◆ **DATA RECORDS**

☆ ☆ ☆ ☆ ☆

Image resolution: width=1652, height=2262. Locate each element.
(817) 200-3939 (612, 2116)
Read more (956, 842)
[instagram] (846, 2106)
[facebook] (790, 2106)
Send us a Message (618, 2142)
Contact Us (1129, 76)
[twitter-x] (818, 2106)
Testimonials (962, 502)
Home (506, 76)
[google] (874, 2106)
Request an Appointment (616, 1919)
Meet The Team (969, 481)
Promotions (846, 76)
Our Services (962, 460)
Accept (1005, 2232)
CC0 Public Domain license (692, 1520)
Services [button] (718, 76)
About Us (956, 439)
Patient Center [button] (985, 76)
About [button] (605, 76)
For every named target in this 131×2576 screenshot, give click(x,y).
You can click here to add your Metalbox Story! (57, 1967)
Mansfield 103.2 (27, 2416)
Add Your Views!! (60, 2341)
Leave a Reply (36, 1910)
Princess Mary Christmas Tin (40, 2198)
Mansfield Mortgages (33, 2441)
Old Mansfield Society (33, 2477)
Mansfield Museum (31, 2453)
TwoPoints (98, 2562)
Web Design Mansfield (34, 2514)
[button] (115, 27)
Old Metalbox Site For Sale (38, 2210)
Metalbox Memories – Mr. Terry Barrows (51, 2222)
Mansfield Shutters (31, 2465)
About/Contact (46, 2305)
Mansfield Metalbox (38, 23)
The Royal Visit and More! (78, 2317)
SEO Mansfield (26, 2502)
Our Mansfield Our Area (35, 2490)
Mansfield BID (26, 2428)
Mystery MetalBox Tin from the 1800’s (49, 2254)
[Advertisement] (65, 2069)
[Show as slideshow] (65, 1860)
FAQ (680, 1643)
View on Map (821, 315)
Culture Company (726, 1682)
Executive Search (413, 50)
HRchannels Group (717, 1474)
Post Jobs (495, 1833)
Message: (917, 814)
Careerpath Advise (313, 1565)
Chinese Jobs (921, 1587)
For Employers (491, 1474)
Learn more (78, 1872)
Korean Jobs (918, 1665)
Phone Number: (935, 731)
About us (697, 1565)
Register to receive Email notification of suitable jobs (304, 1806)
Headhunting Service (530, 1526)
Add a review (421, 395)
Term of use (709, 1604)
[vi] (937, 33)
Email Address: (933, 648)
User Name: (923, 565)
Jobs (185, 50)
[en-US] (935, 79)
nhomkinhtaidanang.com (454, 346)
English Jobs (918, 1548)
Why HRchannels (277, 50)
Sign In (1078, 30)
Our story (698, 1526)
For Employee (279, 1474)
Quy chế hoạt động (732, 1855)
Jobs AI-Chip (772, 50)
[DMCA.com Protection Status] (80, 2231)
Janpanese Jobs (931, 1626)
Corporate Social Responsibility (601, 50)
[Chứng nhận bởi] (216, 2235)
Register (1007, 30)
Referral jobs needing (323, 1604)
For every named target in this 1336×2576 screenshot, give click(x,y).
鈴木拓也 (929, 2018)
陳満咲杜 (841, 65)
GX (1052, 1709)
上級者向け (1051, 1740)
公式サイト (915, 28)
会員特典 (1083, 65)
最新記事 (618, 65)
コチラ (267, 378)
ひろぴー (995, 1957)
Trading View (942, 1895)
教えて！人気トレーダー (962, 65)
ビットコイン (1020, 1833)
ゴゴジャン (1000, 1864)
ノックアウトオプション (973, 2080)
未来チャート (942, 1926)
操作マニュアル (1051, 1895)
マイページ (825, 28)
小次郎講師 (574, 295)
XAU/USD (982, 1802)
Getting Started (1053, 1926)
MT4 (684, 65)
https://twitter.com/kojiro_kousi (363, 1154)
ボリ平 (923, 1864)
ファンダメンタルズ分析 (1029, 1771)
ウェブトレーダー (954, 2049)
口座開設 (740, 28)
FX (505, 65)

☆ ☆ ☆ ☆ ☆

◆ **WHAT YOU HAVE TO DO**
Each line above is to be copied exactly as written.

◆ **WRITTEN SOLUTION**
Image resolution: width=1652, height=2262. Locate each element.
(817) 200-3939 (612, 2116)
Read more (956, 842)
[instagram] (846, 2106)
[facebook] (790, 2106)
Send us a Message (618, 2142)
Contact Us (1129, 76)
[twitter-x] (818, 2106)
Testimonials (962, 502)
Home (506, 76)
[google] (874, 2106)
Request an Appointment (616, 1919)
Meet The Team (969, 481)
Promotions (846, 76)
Our Services (962, 460)
Accept (1005, 2232)
CC0 Public Domain license (692, 1520)
Services [button] (718, 76)
About Us (956, 439)
Patient Center [button] (985, 76)
About [button] (605, 76)
For every named target in this 131×2576 screenshot, give click(x,y).
You can click here to add your Metalbox Story! (57, 1967)
Mansfield 103.2 (27, 2416)
Add Your Views!! (60, 2341)
Leave a Reply (36, 1910)
Princess Mary Christmas Tin (40, 2198)
Mansfield Mortgages (33, 2441)
Old Mansfield Society (33, 2477)
Mansfield Museum (31, 2453)
TwoPoints (98, 2562)
Web Design Mansfield (34, 2514)
[button] (115, 27)
Old Metalbox Site For Sale (38, 2210)
Metalbox Memories – Mr. Terry Barrows (51, 2222)
Mansfield Shutters (31, 2465)
About/Contact (46, 2305)
Mansfield Metalbox (38, 23)
The Royal Visit and More! (78, 2317)
SEO Mansfield (26, 2502)
Our Mansfield Our Area (35, 2490)
Mansfield BID (26, 2428)
Mystery MetalBox Tin from the 1800’s (49, 2254)
[Advertisement] (65, 2069)
[Show as slideshow] (65, 1860)
FAQ (680, 1643)
View on Map (821, 315)
Culture Company (726, 1682)
Executive Search (413, 50)
HRchannels Group (717, 1474)
Post Jobs (495, 1833)
Message: (917, 814)
Careerpath Advise (313, 1565)
Chinese Jobs (921, 1587)
For Employers (491, 1474)
Learn more (78, 1872)
Korean Jobs (918, 1665)
Phone Number: (935, 731)
About us (697, 1565)
Register to receive Email notification of suitable jobs (304, 1806)
Headhunting Service (530, 1526)
Add a review (421, 395)
Term of use (709, 1604)
[vi] (937, 33)
Email Address: (933, 648)
User Name: (923, 565)
Jobs (185, 50)
[en-US] (935, 79)
nhomkinhtaidanang.com (454, 346)
English Jobs (918, 1548)
Why HRchannels (277, 50)
Sign In (1078, 30)
Our story (698, 1526)
For Employee (279, 1474)
Quy chế hoạt động (732, 1855)
Jobs AI-Chip (772, 50)
[DMCA.com Protection Status] (80, 2231)
Janpanese Jobs (931, 1626)
Corporate Social Responsibility (601, 50)
[Chứng nhận bởi] (216, 2235)
Register (1007, 30)
Referral jobs needing (323, 1604)
For every named target in this 1336×2576 screenshot, give click(x,y).
鈴木拓也 (929, 2018)
陳満咲杜 (841, 65)
GX (1052, 1709)
上級者向け (1051, 1740)
公式サイト (915, 28)
会員特典 (1083, 65)
最新記事 (618, 65)
コチラ (267, 378)
ひろぴー (995, 1957)
Trading View (942, 1895)
教えて！人気トレーダー (962, 65)
ビットコイン (1020, 1833)
ゴゴジャン (1000, 1864)
ノックアウトオプション (973, 2080)
未来チャート (942, 1926)
操作マニュアル (1051, 1895)
マイページ (825, 28)
小次郎講師 (574, 295)
XAU/USD (982, 1802)
Getting Started (1053, 1926)
MT4 (684, 65)
https://twitter.com/kojiro_kousi (363, 1154)
ボリ平 (923, 1864)
ファンダメンタルズ分析 (1029, 1771)
ウェブトレーダー (954, 2049)
口座開設 (740, 28)
FX (505, 65)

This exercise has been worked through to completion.